◆ Texto de referência
Conexão Europa

Com a Alca emperrada, o Mercosul acelera negociações do acordo de livre comércio com o Velho Mundo

Eduardo Hollanda e Leonel Rocha

Marcada para acelerar o passo das negociações rumo à criação da Área de Livre Comércio das Américas (Alca), a reunião de ministros que começa no domingo 16 em Miami tem tudo para resultar em fracasso. Brasil, Argentina e seus dois sócios no Mercosul, Uruguai e Paraguai, com a ajuda da Bolívia e da Venezuela, e possivelmente do Peru, estão prontos para melar o jogo por causa da intransigência americana. Os Estados Unidos querem manter os gordos subsídios a seus agricultores e empurrar goela abaixo dos vizinhos das Américas a abertura total das compras governamentais e serviços e uma lei de propriedade
intelectual que mataria, por exemplo, a indústria brasileira de medicamentos genéricos.

Sabendo que o ambiente é hostil, o secretário de Comércio do EUA, Robert Zoellick, apelou e convocou uma reunião de emergência para o sábado 8, em Washington. O chanceler Celso Amorim teve de deixar a comitiva do presidente Luiz Inácio Lula da Silva na África, na quinta-feira 6, para participar do encontro. O incômodo deslocamento do chefe do Itamaraty não deve alterar a posição brasileira. “Não foi encaminhada nenhuma proposta, nem nova nem velha. Não vejo como o quadro mudar”, diz uma fonte diplomática.

◆ Listagem fornecida
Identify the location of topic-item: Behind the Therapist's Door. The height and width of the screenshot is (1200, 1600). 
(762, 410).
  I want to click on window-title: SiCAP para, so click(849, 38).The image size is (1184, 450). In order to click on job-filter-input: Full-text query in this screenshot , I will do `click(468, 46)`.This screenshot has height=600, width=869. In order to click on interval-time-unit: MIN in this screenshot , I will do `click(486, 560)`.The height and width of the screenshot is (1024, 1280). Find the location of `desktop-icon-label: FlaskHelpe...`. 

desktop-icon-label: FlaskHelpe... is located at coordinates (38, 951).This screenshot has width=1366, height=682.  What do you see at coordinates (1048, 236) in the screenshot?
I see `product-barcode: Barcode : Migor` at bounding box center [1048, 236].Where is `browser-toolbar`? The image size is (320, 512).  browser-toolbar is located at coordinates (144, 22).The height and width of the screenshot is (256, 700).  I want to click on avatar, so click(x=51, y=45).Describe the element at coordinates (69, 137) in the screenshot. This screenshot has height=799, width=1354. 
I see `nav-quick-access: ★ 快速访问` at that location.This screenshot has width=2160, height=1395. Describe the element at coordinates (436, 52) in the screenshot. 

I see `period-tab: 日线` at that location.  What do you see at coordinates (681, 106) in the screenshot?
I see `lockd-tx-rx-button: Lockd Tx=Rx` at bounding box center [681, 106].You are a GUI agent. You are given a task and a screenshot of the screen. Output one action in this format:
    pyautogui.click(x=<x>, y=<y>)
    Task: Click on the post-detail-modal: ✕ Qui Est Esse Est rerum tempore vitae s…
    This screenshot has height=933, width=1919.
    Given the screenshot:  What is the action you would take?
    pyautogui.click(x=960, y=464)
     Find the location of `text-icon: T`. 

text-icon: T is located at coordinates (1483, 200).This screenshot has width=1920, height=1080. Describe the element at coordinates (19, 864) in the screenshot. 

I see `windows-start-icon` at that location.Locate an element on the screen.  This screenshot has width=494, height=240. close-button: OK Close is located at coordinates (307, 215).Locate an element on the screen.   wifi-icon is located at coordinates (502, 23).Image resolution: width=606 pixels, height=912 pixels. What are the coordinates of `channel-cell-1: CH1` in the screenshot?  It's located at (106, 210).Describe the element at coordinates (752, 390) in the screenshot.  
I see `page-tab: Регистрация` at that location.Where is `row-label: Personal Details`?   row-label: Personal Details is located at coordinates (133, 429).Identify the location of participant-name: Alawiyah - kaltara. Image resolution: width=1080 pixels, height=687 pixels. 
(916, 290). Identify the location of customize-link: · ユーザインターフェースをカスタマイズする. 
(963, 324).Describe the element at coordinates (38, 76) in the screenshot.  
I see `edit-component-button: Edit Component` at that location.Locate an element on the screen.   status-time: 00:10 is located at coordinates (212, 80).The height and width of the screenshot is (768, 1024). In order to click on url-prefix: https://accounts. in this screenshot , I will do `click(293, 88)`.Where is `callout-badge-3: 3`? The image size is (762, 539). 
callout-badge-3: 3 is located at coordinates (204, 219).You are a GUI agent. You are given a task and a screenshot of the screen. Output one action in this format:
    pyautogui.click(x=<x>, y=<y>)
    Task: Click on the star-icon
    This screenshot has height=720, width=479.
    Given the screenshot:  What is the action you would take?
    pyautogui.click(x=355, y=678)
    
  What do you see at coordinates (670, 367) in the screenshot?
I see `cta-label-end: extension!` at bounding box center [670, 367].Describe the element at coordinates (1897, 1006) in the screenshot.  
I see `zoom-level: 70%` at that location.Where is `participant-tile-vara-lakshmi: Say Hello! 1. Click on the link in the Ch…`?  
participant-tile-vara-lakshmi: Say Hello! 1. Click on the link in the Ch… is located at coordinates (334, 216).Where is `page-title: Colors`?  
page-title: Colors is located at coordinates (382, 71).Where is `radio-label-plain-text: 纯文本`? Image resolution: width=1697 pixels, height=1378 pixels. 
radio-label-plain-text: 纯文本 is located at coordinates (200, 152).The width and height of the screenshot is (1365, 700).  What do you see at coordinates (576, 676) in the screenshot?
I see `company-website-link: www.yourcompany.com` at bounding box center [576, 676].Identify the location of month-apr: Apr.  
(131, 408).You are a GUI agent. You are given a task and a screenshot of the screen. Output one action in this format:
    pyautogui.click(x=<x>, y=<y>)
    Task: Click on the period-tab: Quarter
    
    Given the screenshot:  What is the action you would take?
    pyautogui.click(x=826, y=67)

◆ Atividade 1
De acordo com o texto sobre a Alca, quem convocou a reunião de emergência marcada para o sábado 8, em Washington?
◆ Atividade 2
Transcreva, do texto sobre a Alca, o trecho que começa em "Marcada para acelerar" e termina em "de medicamentos genéricos.".
A listagem não precisa ser consultada.

◆ Resposta 1
Robert Zoellick.

◆ Resposta 2
Marcada para acelerar o passo das negociações rumo à criação da Área de Livre Comércio das Américas (Alca), a reunião de ministros que começa no domingo 16 em Miami tem tudo para resultar em fracasso. Brasil, Argentina e seus dois sócios no Mercosul, Uruguai e Paraguai, com a ajuda da Bolívia e da Venezuela, e possivelmente do Peru, estão prontos para melar o jogo por causa da intransigência americana. Os Estados Unidos querem manter os gordos subsídios a seus agricultores e empurrar goela abaixo dos vizinhos das Américas a abertura total das compras governamentais e serviços e uma lei de propriedade
intelectual que mataria, por exemplo, a indústria brasileira de medicamentos genéricos.